To see the list of all breakpoints and watchpoints you've set, type info breakpoints which can be abbreviated by i b. I show a sample resulting output: They are assigned to numbers 1 and 2 respectively. There is also a watchpoint set: In addition to being assigned a number, each breakpoint and watchpoint can be enabled or disabled.
A program's execution won't stop at a disabled breakpoint or watchpoint. By default, when you create a new breakpoint or watchpoint, it's enabled. To disable the breakpoint or watchpoint assigned to number n, type: Compile and run the fgets program, which is a multi-filed program the files are fgets.
That's because we used -W -Wall which instructs gcc to tell us when it sees what it thinks might be a common programming error. The best way to debug your program is to not put the bugs in the program to begin with.
You should always use these gcc bug finding options. Let me be blunt here, and I hope I don't offend anyone. It's stupid not to use -W -Wall when you compile code. With a capital S. Most people don't use them, even people who are clearly better programmers than me. That's because even smart people can do dumb things.
Don't you be dumb. Always use -W -Wall. The program is a password guessing program. Take a moment to look through the code to see how it works.
The program is ultra-simple so we can focus on learning GDB rather than trying to figure out complicated code like linked lists and whatnot.
You should be able to deduce how the program works and what the password is in under a few seconds.
Now run the code and notice it simply doesn't work. We'll first concentrate on learning how to set breakpoints, and then we'll debug the program. There are four major ways to set a breakpoint, in roughly the order that I personally use them.: By filename and line number.
By Function Name We've already seen the most common way of setting a brekpoint: If we now run the program, the program will stop at line 6. Recall from the previous discussion that this means that GDB will be sitting between lines 5 and 6.
Line 6 will not have executed until we issue the step command: The line number refers to the file GDB is currently in.

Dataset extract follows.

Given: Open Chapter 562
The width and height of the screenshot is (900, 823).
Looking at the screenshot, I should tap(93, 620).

Right now, we're in main. Let's set a breakpoint at line 9, where the printf statement is.
Once GDB pauses due to a breakpoint, the continue command will resume execution. Use continue to make sure that GDB pauses at line 9: Breakpoint 2, main at main. Let's see if you can guess it.Breakpoints, Watchpoints, and Catchpoints. to specify the place where your program should stop by line number, function name or exact address in the program.

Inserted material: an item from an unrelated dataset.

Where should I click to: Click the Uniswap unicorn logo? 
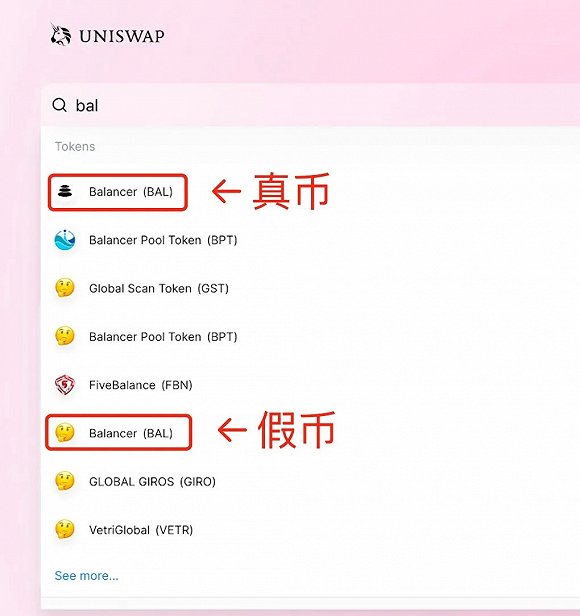61,35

You can arrange to have values from your program displayed automatically whenever GDB stops at a breakpoint. Debugging Programs with GDB. This is a description of several of the gdb features that are useful for debugging your programs. The gdb session shown below was generated while debugging the program benjaminpohle.com Must compile and link with -g option >g++ -g -o gdbprog benjaminpohle.com GDB assigns a number to each breakpoint, watchpoint, or catchpoint when you create it; these numbers are successive integers starting with one.
In many of the commands for controlling various features of breakpoints you use the breakpoint number to say which breakpoint you want to change. GDB has a console GUI option available with the command line option --tui. Text console User Interface: gdb --tui Command just like regular GDB with a source screen showing source code and break points.

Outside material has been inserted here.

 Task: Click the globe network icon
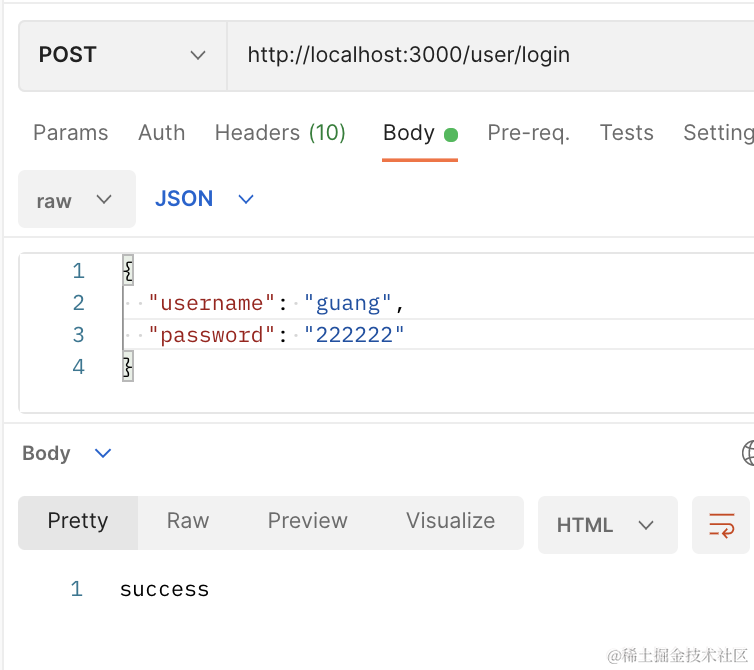(747, 453)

My favorite gdb GUI is ddd. Awesome variable and memory interrogation. One application for breakpoint commands is to compensate for one bug so you can test for another.
Put a breakpoint just after the erroneous line of code, give it a condition to detect the case in which something erroneous has been done, and give it commands to assign correct values to . For some targets, gdb can automatically decide if hardware or software breakpoints should be used, depending on whether the breakpoint address is read-only or read-write.
This applies to breakpoints set with the break command as well as to internal breakpoints set by commands like next and finish.